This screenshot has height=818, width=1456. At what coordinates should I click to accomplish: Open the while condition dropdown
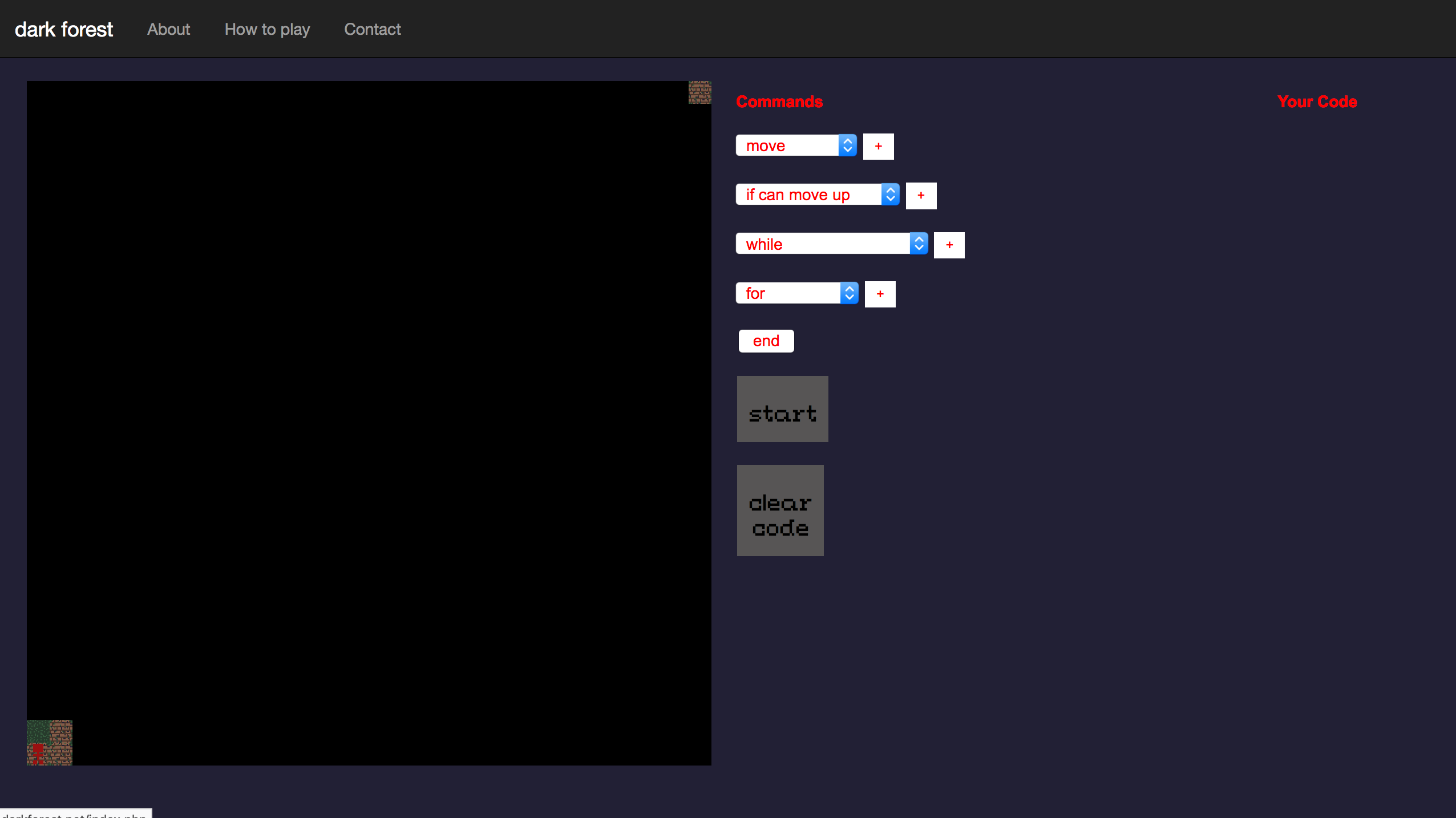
--
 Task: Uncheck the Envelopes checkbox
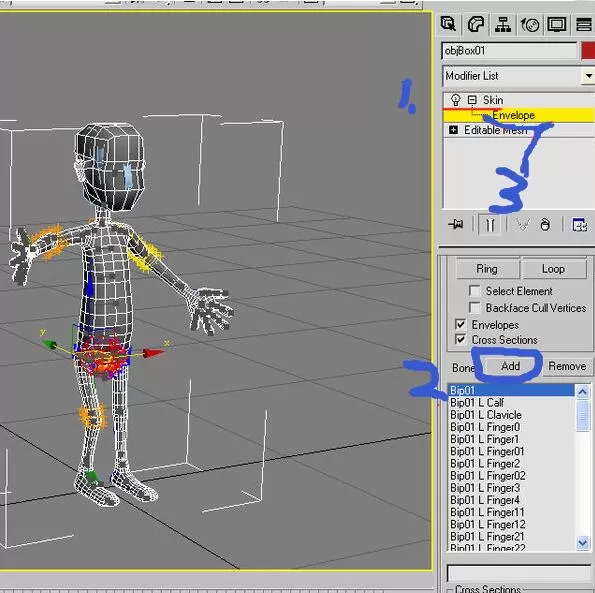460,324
--
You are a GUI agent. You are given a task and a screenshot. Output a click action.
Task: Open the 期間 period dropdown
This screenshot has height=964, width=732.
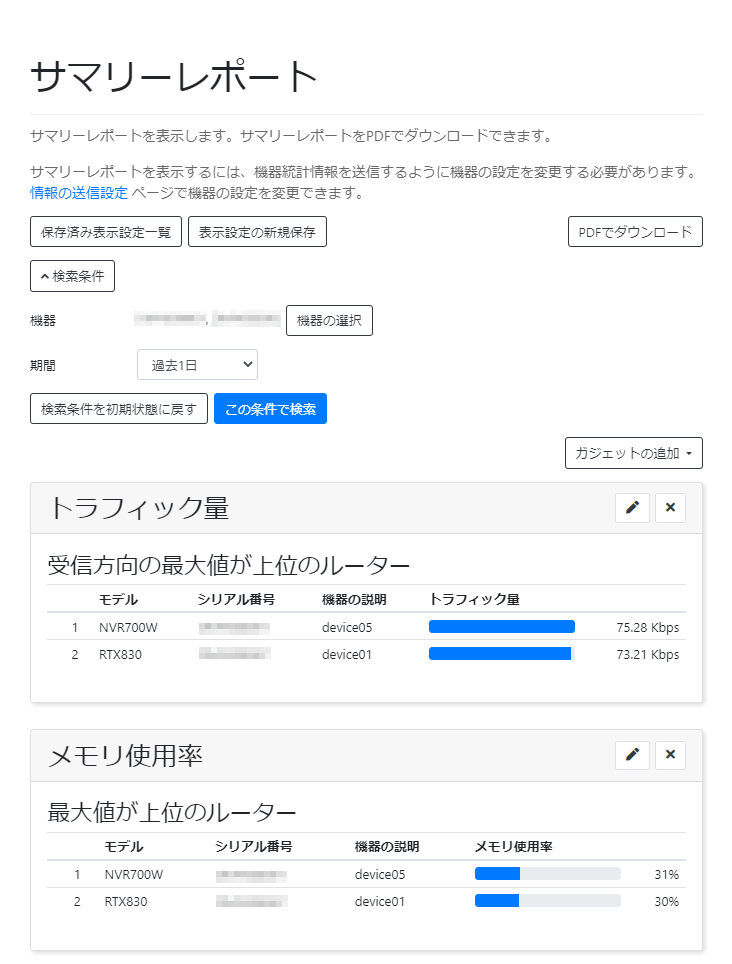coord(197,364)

- Written instruction -
Update the listing from the line with "You are a GUI" up to and including the line with "coord(197,364)", replacing "dropdown" with "menu" and keeping everything else the same. Give only those lines, and leave the pictures out of your answer.

- Result for this exercise -
You are a GUI agent. You are given a task and a screenshot. Output a click action.
Task: Open the 期間 period menu
This screenshot has height=964, width=732.
coord(197,364)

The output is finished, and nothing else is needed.